### EXERCISE REQUIREMENTS
Copy out the part of the Gulf Coast oil article that begins with the words "Neda Iranpour and" and ends with "the real stories.", putting "reporting" wherever "coverage" appears.

─── TEXT PASSAGE

Wednesday, July 28, 2010

THE TRUTH - BEACHES REMAIN PRISTINE

‘TO TELL THE TRUTH': Californians find the real oil story in Destin (PHOTOS)

Neda Iranpour and Nicole Hendrix were frustrated in their search for accurate news about the recent plight of the Gulf Coast.

As employees of KOVR, the Sacramento, Calif., CBS television affiliate, Iranpour and Hendrix know when a story deserves national coverage. But they have found that in the time since the demise of the Deepwater Horizon oil rig, balanced coverage has been hard to come by.

So they took it upon themselves to visit different coastal communities to find the real stories.

“We heard the beaches were stained orange,” said Hendrix, a promotions coordinator at KOVR who also served as a cameraperson on the trip. “We paid for this ourselves, and we’re giving it to the station.”

They were joined by their friend and freelance cameraman, Ivan Harder, who flew into New Orleans for the three-day mission.

──────
─── STORED ROWS

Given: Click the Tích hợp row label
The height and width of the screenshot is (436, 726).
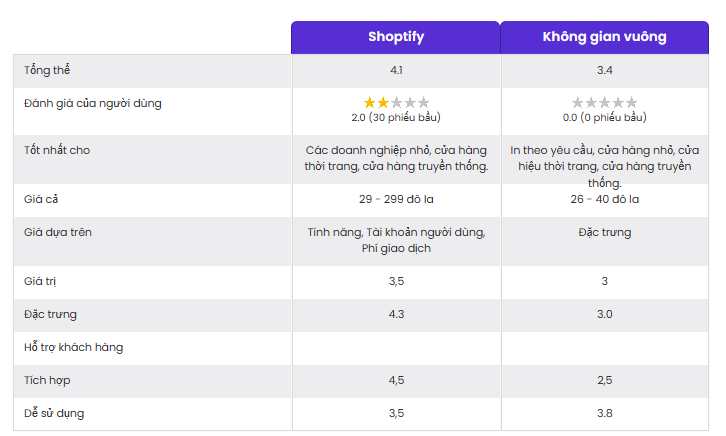Looking at the screenshot, I should click(47, 380).
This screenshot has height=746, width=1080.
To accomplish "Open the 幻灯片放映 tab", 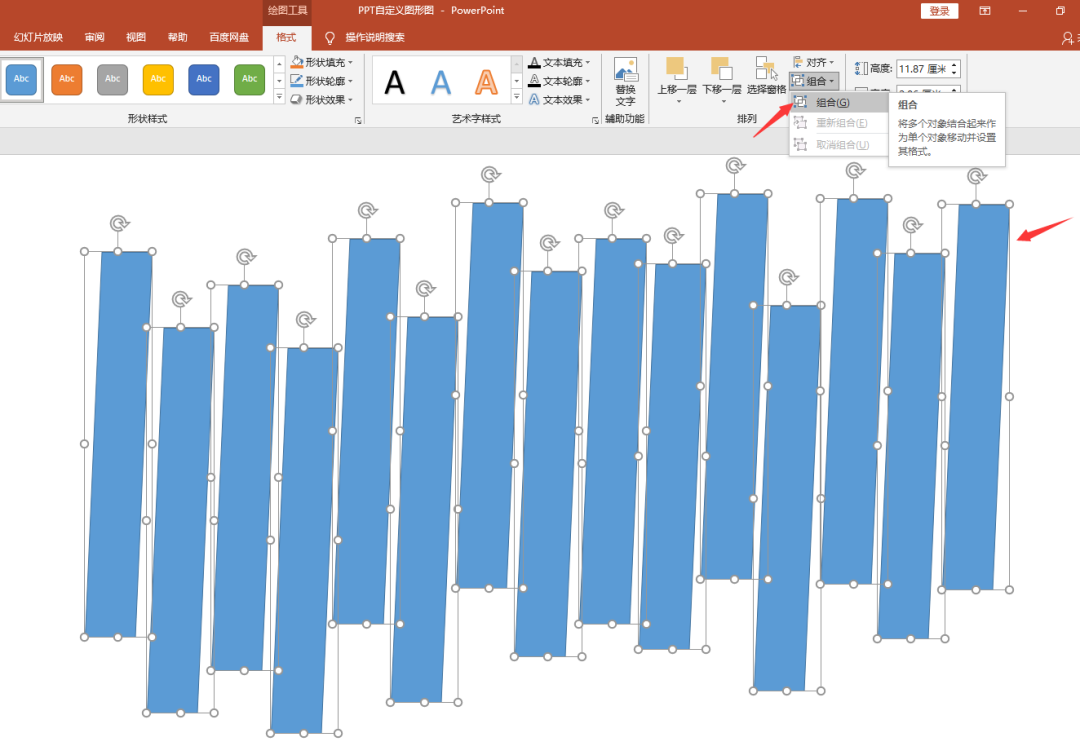I will (38, 38).
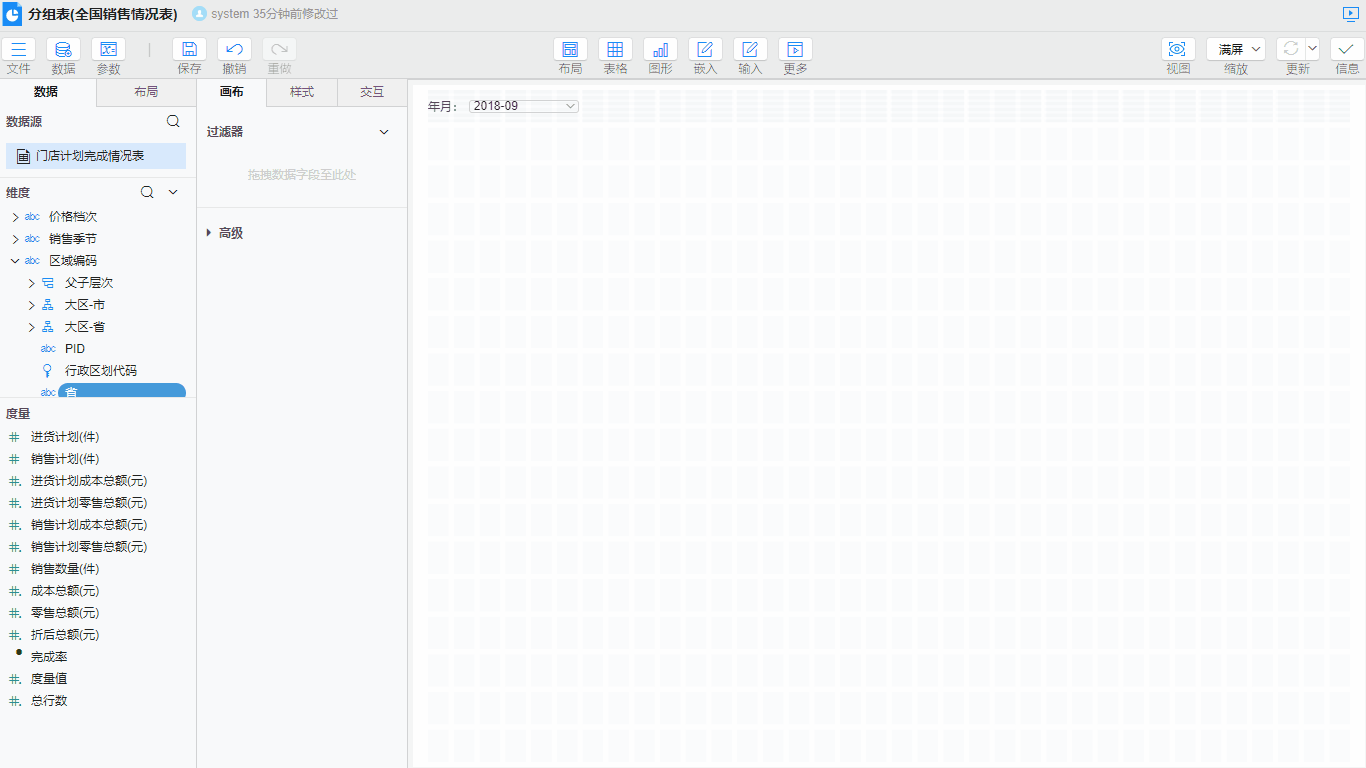Click the Save (保存) toolbar icon
The height and width of the screenshot is (768, 1366).
(x=189, y=50)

──────

### SOLUTION FOR THIS EXERCISE
Neda Iranpour and Nicole Hendrix were frustrated in their search for accurate news about the recent plight of the Gulf Coast.

As employees of KOVR, the Sacramento, Calif., CBS television affiliate, Iranpour and Hendrix know when a story deserves national reporting. But they have found that in the time since the demise of the Deepwater Horizon oil rig, balanced reporting has been hard to come by.

So they took it upon themselves to visit different coastal communities to find the real stories.